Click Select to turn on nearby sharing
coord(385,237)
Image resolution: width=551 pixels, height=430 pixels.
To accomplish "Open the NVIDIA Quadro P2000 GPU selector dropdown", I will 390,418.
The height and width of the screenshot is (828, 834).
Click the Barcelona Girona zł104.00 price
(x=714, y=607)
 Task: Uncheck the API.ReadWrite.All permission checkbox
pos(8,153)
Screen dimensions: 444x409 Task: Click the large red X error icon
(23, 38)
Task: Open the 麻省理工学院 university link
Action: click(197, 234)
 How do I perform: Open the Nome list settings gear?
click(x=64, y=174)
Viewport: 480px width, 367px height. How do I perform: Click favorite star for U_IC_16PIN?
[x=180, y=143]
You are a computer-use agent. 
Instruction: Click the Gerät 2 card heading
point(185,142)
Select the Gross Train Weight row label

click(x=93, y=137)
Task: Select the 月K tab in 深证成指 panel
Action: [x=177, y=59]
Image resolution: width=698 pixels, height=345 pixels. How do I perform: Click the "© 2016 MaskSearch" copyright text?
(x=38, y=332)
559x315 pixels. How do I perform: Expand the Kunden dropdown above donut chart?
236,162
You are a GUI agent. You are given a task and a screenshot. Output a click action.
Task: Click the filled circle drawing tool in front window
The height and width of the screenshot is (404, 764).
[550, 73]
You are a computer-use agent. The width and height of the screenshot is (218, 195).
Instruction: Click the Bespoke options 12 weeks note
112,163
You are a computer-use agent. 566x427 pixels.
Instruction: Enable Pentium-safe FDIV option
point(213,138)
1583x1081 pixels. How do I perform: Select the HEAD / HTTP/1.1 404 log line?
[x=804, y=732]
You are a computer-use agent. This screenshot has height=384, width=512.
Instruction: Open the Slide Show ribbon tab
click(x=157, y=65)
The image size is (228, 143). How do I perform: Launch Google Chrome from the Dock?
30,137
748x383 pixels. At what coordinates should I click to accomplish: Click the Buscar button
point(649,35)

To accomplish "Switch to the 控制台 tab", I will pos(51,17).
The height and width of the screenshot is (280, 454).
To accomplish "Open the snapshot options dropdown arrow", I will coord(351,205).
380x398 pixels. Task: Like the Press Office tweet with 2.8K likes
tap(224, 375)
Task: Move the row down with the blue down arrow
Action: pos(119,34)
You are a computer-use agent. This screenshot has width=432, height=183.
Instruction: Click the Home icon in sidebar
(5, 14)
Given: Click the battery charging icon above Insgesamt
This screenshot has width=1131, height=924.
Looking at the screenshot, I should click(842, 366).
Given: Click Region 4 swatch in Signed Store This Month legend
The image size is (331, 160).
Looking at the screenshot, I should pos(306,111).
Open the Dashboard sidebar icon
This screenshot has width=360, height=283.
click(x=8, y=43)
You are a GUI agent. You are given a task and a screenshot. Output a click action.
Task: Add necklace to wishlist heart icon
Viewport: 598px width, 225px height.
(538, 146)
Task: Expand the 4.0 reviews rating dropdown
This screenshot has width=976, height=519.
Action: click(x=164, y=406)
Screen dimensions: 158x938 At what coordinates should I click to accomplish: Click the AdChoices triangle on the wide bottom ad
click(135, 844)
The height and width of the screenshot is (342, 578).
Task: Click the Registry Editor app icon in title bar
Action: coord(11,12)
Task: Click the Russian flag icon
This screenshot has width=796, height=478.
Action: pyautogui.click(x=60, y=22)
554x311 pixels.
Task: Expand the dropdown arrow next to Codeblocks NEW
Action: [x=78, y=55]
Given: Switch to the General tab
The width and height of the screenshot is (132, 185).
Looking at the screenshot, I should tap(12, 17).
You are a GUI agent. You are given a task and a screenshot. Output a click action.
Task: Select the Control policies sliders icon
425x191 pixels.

────────────────

What you are asked to do =>
Repeat what the records above say. Use their exact words.

Written response =>
Click Select to turn on nearby sharing
coord(385,237)
Image resolution: width=551 pixels, height=430 pixels.
To accomplish "Open the NVIDIA Quadro P2000 GPU selector dropdown", I will 390,418.
The height and width of the screenshot is (828, 834).
Click the Barcelona Girona zł104.00 price
(x=714, y=607)
 Task: Uncheck the API.ReadWrite.All permission checkbox
pos(8,153)
Screen dimensions: 444x409 Task: Click the large red X error icon
(23, 38)
Task: Open the 麻省理工学院 university link
Action: click(197, 234)
 How do I perform: Open the Nome list settings gear?
click(x=64, y=174)
Viewport: 480px width, 367px height. How do I perform: Click favorite star for U_IC_16PIN?
[x=180, y=143]
You are a computer-use agent. 
Instruction: Click the Gerät 2 card heading
point(185,142)
Select the Gross Train Weight row label

click(x=93, y=137)
Task: Select the 月K tab in 深证成指 panel
Action: [x=177, y=59]
Image resolution: width=698 pixels, height=345 pixels. How do I perform: Click the "© 2016 MaskSearch" copyright text?
(x=38, y=332)
559x315 pixels. How do I perform: Expand the Kunden dropdown above donut chart?
236,162
You are a GUI agent. You are given a task and a screenshot. Output a click action.
Task: Click the filled circle drawing tool in front window
The height and width of the screenshot is (404, 764).
[550, 73]
You are a computer-use agent. The width and height of the screenshot is (218, 195).
Instruction: Click the Bespoke options 12 weeks note
112,163
You are a computer-use agent. 566x427 pixels.
Instruction: Enable Pentium-safe FDIV option
point(213,138)
1583x1081 pixels. How do I perform: Select the HEAD / HTTP/1.1 404 log line?
[x=804, y=732]
You are a computer-use agent. This screenshot has height=384, width=512.
Instruction: Open the Slide Show ribbon tab
click(x=157, y=65)
The image size is (228, 143). How do I perform: Launch Google Chrome from the Dock?
30,137
748x383 pixels. At what coordinates should I click to accomplish: Click the Buscar button
point(649,35)

To accomplish "Switch to the 控制台 tab", I will pos(51,17).
The height and width of the screenshot is (280, 454).
To accomplish "Open the snapshot options dropdown arrow", I will coord(351,205).
380x398 pixels. Task: Like the Press Office tweet with 2.8K likes
tap(224, 375)
Task: Move the row down with the blue down arrow
Action: pos(119,34)
You are a computer-use agent. This screenshot has width=432, height=183.
Instruction: Click the Home icon in sidebar
(5, 14)
Given: Click the battery charging icon above Insgesamt
This screenshot has width=1131, height=924.
Looking at the screenshot, I should click(842, 366).
Given: Click Region 4 swatch in Signed Store This Month legend
The image size is (331, 160).
Looking at the screenshot, I should pos(306,111).
Open the Dashboard sidebar icon
This screenshot has width=360, height=283.
click(x=8, y=43)
You are a GUI agent. You are given a task and a screenshot. Output a click action.
Task: Add necklace to wishlist heart icon
Viewport: 598px width, 225px height.
(538, 146)
Task: Expand the 4.0 reviews rating dropdown
This screenshot has width=976, height=519.
Action: click(x=164, y=406)
Screen dimensions: 158x938 At what coordinates should I click to accomplish: Click the AdChoices triangle on the wide bottom ad
click(135, 844)
The height and width of the screenshot is (342, 578).
Task: Click the Registry Editor app icon in title bar
Action: coord(11,12)
Task: Click the Russian flag icon
This screenshot has width=796, height=478.
Action: pyautogui.click(x=60, y=22)
554x311 pixels.
Task: Expand the dropdown arrow next to Codeblocks NEW
Action: [x=78, y=55]
Given: Switch to the General tab
The width and height of the screenshot is (132, 185).
Looking at the screenshot, I should tap(12, 17).
You are a GUI agent. You are given a task and a screenshot. Output a click action.
Task: Select the Control policies sliders icon
425x191 pixels.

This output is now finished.